Lifibrol (4-(4'-tert-butylphenyl)-1-(4'carboxyphenoxy)-2-butanol) is a new hypocholesterolemic
drug effectively reducing total
cholesterol, LDL cholesterol, and
apolipoprotein (
apo) B in experimental animals and in humans. In contrast to
fibrates and
HMG-CoA reductase inhibitors the
cholesterol and
triglyceride lowering effect of
Lifibrol is not accompanied by increases in
HDL cholesterol and
apoA-I levels. We examined the impact of
Lifibrol on the metabolism of HDL
apoA-I in patients with
hyperlipoproteinemia, using endogenous labeling with stable
isotopes.

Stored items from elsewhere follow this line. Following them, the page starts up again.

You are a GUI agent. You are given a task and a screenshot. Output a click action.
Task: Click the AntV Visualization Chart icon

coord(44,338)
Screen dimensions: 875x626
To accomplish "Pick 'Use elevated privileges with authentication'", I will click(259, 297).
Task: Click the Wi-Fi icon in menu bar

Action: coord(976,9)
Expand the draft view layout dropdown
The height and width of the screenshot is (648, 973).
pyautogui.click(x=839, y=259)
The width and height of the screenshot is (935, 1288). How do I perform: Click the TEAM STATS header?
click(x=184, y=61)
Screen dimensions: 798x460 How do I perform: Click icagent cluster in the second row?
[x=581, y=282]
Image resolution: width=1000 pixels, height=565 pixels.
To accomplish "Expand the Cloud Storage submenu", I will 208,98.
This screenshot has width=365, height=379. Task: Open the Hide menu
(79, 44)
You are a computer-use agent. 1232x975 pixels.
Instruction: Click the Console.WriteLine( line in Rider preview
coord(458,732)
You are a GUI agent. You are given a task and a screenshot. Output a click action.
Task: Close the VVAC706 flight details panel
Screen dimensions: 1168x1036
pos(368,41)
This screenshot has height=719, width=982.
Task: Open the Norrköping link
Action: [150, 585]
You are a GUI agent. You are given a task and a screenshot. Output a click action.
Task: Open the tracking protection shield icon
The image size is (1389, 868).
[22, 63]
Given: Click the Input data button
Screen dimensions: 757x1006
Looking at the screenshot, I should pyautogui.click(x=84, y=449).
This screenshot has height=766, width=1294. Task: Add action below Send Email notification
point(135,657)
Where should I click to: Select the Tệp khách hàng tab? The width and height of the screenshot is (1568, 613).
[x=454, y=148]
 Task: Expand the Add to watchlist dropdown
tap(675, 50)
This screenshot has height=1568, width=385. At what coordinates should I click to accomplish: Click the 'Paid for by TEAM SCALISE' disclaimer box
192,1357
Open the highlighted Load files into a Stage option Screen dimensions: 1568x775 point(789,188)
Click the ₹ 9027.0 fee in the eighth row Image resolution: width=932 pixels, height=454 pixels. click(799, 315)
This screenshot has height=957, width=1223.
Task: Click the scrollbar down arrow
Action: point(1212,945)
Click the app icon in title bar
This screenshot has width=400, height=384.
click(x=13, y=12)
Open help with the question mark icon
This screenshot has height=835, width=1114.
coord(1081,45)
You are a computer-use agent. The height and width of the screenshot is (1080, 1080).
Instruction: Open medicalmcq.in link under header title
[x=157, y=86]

Kinetic studies were performed in five male hypercholesterolemic individuals (type IIa), before and on treatment with 450 mg of
Lifibrol daily for 4 weeks and in five male individuals suffering from mixed
hyperlipidemia (type IIb), before and on
therapy, for 12 weeks.
Lifibrol reduced total
cholesterol by 14% (P=0.02) and
LDL cholesterol by 16% (P=0. 014) in all patients, and decreased
triglycerides by 34% in type IIb patients. During
Lifibrol therapy,
HDL cholesterol and
ApoA-I concentrations did not change. Tracer kinetics revealed that the fractional catabolic rate (FCR) of HDL
apoA-I increased by 22% (P=0. 013). This increase in the
apoA-I FCR was accompanied by a 23% increase in HDL
apoA-I production rate (P=0.006). We conclude that
Lifibrol, although not changing HDL steady state concentrations, enhances the turnover of
apoA-I containing HDL particles.